「近親相姦??それ、他の言語に訳しても通じますかね?」消滅世界 TWDeraさんの映画レビュー(感想・評価)
近親相姦??それ、他の言語に訳しても通じますかね?
本日は、多くの映画館がサービスデイとしている毎月の“ファーストデイ”の中でも特別な「映画の日」。このアニバーサリーにチョイスしたのは、来年1月12日での閉館が発表されている新宿シネマカリテで今週公開の『消滅世界』です。元々、事前に公開スケジュールを確認した際に、“蒔田彩珠さん主演”と言うことのみで鑑賞候補にしてありましたが、今回もトレーラーやあらすじは目にすることを避けての鑑賞です。
本作は“パラレルワールドの日本”が舞台となるSF作品。近年における情報量、そしてその伝達速度が爆発的に上がったことで、“過去の常識”に対する書き換えへのハードルが格段に下がり、或いは「こんなこと起こるはずがない、、とは言い切れない?」と錯覚してしまいそうな世界観で語られます。ただ一方、作中において語り手たちの主語に用いられがちな「人」や「世界」などの馬鹿デカい分母で、どうやら政府や自治体が主導し“政策”とされているようですが、さすがにそこまで裏付けて映像化できるほどの予算も(或いはアイデアも?)ないためか、殆どが建物内か屋外であっても当たり障りのない場所で、基本、メインキャラクター達による会話劇。そのため、残念ながらそこには人種や宗教、政治イデオロギー、そして格差などの多様性は“存在していない”としか考えられない世界観でもあり、その辺りのリアリティとの距離感は村田沙耶香さんの原作で確認したいところ。
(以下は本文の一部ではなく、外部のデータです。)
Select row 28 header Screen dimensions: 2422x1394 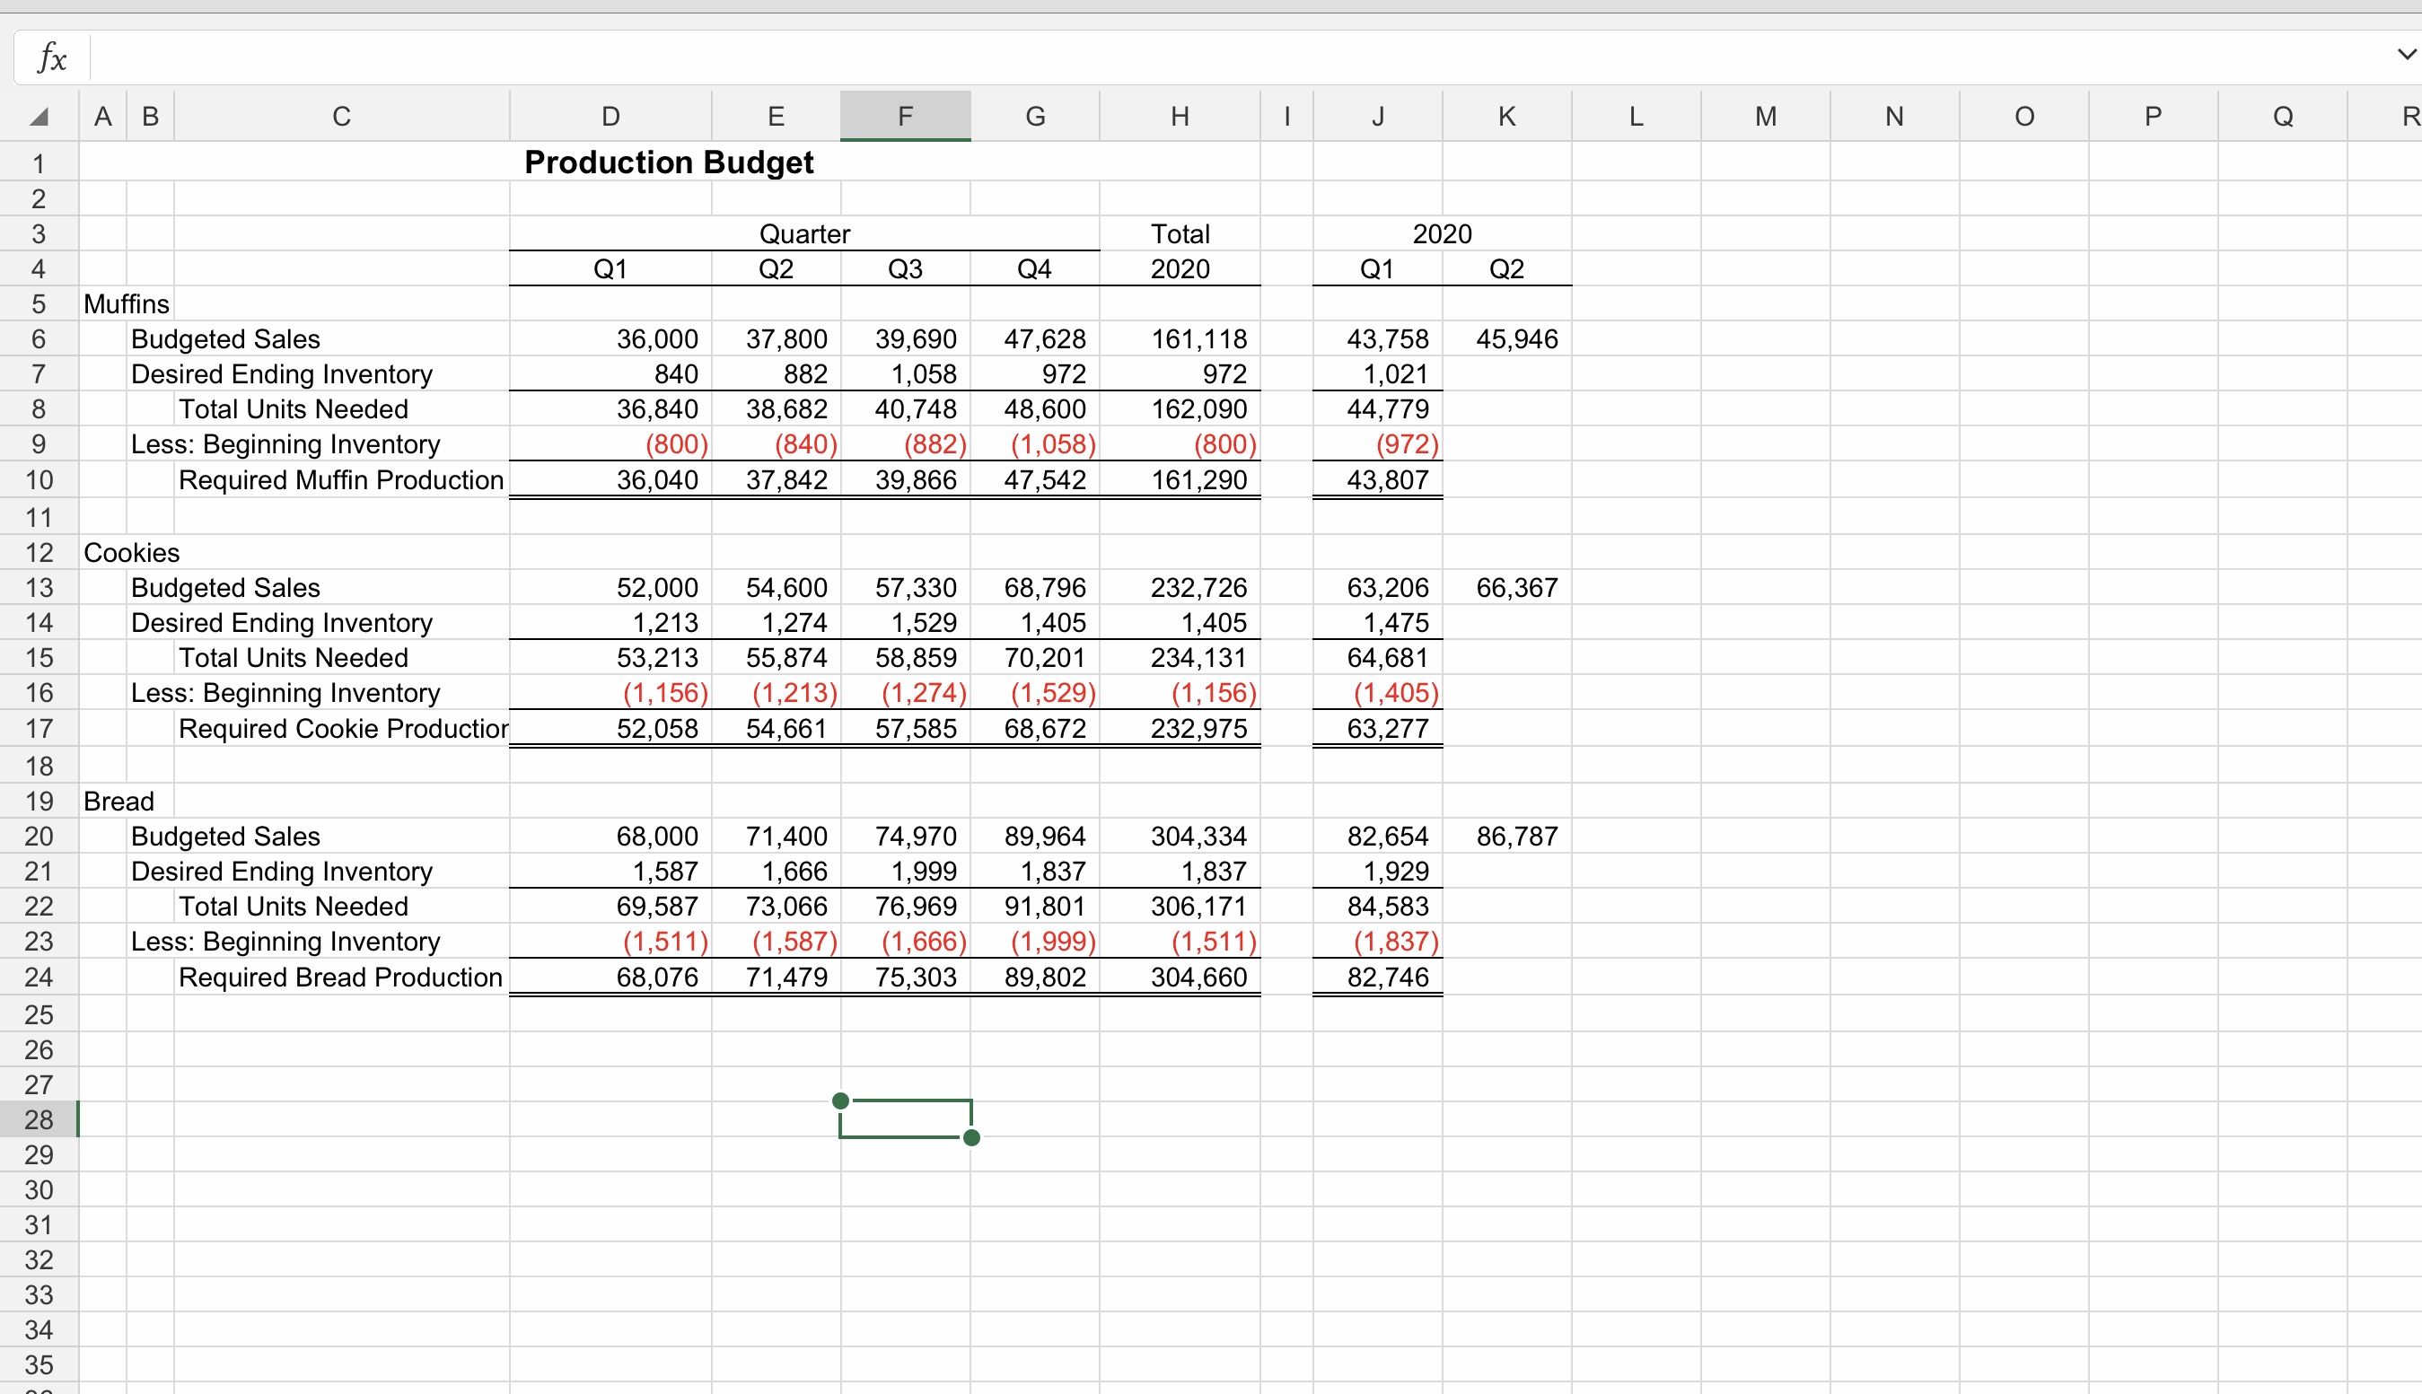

少なくとも映画としては、あまり巧いとは感じませんでしたし、ストーリーも私には残念ながらつまらないと感じました。
勿論、私と違う意見をお持ちの方も多いでしょうし、元々、想像力の乏しい私には不向きなだけかもしれませんが、この手の邦画、最近の作品でいうと『徒花 ADABANA』とか『本心』とかも同様、画期的な技術革新に対して外国人の存在が一切感じられないガラパゴス状態もまた、都合がよくて軽薄に見えてしまうところかと感じます。
とまぁ、苦言ばかりになってしまいましたが、少なくともそれぞれのキャラクターを違和感なく見せるキャスティングと、役者たちの演技はしっくりきてハマっていると思います。中でも朔役の栁俊太郎さん、雫役の霧島れいかさんは既視感すら感じるほどの自然さでしたし、雨音役・蒔田彩珠さんは今作でも大変印象に残る演技で期待に応えてくれています。
それにしても、その関係性における行為を“近親相姦”と称することに違和感を感じないって、、、とこれは、芥川賞作家の原作そのままの表現なようなので受け入れるべきなのか。。やはり原作(河出書房新社)もいずれ手に取らなきゃだな。いやはや、何だか疲れました。。